Carol Miller went to Europe and forgot to pay her 740 mortgage payment on her New Hampshire ski house. For her 59 days overdue on her payment, the bank charged her a penality of 15 dollars. What was the rate of intrest charged by the bank? Round to the nearest hundredth percent (assume 360 days).

To calculate the interest rate charged by the bank, we first need to determine the effective interest rate per day. We can use the formula:

Interest = Principal x Rate x Time

Let's break down the given information:

Principal (P) = $740
Penalty (Interest) = $15
Time (T) = 59 days
365 days = 1 year (approximating to a 360-day year as mentioned)

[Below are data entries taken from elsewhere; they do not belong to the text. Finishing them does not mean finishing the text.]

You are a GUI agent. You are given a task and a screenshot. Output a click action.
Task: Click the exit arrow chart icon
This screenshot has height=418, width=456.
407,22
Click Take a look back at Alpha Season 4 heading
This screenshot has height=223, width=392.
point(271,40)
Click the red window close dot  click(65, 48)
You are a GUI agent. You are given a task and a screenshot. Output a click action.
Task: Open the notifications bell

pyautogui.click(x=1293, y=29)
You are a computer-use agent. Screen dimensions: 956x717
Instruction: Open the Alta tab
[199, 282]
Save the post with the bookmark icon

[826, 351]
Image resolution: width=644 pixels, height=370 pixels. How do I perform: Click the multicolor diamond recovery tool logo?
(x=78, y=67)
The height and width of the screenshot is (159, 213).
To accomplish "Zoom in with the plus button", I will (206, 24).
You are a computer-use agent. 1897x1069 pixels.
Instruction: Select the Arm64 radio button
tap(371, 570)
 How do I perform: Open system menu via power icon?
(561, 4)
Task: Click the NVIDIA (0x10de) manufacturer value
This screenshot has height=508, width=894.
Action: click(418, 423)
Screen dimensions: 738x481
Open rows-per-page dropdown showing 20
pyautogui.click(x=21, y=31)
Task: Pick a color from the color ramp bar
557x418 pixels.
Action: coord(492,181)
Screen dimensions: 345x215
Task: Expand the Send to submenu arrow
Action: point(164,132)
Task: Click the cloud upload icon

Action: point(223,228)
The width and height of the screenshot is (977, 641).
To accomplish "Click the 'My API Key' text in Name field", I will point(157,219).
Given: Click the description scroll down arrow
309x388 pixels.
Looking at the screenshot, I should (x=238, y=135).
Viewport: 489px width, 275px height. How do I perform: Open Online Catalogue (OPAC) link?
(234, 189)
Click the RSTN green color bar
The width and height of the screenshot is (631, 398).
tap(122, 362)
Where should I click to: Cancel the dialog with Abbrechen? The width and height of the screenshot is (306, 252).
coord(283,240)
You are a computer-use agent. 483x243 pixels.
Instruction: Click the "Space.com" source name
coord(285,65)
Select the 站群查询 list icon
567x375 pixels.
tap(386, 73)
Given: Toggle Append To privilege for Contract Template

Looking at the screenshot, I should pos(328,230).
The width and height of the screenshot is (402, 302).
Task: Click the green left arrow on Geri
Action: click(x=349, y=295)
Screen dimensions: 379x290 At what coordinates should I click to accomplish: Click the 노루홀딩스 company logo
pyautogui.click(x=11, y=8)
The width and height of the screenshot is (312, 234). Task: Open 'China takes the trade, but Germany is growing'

We need to find the rate (R).

Using the formula, we can rearrange it to solve for the rate:

Rate = Interest / (Principal x Time)

First, calculate the daily interest rate:
Daily Interest Rate = $15 / ($740 x 59)

Next, convert the daily interest rate to an annual interest rate:

Annual Interest Rate = Daily Interest Rate x (360 / 1)

Finally, round the annual interest rate to the nearest hundredth percent.

Let's calculate:

Daily Interest Rate = $15 / ($740 x 59)
Daily Interest Rate = $0.00035 (rounded to the nearest cent)

Annual Interest Rate = $0.00035 x (360 / 1)
Annual Interest Rate = 0.126 (rounded to the nearest hundredth percent)

Therefore, the bank charged Carol a 0.13% interest rate for being 59 days overdue on her payment.

Note: If you need to calculate the interest rate with exact precision, please use the exact decimal values throughout the calculation.